• [EXERCISE]: Every line containing the word "button" must be pulled from the records.

(Records contained in a dataset)
▬▬▬▬▬▬▬▬▬▬

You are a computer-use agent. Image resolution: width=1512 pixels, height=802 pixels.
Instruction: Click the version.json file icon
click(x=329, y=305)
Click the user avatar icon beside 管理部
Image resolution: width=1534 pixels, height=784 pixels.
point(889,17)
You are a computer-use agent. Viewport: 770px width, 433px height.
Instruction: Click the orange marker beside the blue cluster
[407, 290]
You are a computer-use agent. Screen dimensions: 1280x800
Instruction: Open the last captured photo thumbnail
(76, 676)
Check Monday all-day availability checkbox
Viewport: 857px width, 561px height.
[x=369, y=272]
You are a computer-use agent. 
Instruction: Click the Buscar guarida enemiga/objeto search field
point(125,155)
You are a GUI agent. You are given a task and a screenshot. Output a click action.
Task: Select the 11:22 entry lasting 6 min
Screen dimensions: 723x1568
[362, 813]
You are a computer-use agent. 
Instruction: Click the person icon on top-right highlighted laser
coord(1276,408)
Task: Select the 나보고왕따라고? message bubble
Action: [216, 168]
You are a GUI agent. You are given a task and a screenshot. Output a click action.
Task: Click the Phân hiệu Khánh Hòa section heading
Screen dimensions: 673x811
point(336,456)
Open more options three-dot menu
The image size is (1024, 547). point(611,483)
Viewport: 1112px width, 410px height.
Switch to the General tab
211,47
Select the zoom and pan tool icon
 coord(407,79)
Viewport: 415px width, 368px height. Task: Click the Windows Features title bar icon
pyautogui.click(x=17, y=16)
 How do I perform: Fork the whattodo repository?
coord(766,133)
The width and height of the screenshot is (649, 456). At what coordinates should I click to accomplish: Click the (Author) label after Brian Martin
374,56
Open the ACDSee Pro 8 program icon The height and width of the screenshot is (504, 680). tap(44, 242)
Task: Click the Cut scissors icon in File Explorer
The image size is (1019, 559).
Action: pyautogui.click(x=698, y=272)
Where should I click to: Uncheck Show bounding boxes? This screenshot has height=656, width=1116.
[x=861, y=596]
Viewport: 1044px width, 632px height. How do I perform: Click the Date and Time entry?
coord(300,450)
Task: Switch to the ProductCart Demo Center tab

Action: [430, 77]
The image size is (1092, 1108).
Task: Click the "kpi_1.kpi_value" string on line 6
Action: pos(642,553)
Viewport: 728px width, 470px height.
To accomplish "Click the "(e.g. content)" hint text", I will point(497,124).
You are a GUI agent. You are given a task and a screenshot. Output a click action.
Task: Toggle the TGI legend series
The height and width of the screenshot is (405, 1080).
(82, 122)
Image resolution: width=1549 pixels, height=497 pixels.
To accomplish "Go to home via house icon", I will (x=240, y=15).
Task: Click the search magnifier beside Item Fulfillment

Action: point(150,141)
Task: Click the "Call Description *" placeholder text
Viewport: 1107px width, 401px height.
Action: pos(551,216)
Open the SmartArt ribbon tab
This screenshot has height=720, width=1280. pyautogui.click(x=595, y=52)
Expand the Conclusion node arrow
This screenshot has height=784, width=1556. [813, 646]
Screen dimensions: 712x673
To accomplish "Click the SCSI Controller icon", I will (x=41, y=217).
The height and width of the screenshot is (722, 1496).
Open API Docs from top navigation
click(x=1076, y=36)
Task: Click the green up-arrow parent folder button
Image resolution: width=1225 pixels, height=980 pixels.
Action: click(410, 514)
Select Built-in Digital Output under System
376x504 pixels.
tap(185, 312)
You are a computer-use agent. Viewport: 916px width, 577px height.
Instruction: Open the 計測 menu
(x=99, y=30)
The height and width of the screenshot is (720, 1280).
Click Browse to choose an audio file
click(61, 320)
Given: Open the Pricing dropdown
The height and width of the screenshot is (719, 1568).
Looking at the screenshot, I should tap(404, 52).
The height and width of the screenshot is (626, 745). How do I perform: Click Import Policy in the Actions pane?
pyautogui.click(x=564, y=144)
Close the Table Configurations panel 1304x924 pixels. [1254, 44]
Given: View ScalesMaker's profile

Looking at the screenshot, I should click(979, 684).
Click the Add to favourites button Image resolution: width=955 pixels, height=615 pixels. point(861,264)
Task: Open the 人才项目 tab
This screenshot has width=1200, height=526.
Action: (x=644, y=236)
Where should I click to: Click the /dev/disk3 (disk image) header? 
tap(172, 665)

▬▬▬▬▬▬▬▬▬▬

• [SOLVED PROBLEM]:
Task: Click the green up-arrow parent folder button
Click the Add to favourites button Image resolution: width=955 pixels, height=615 pixels. point(861,264)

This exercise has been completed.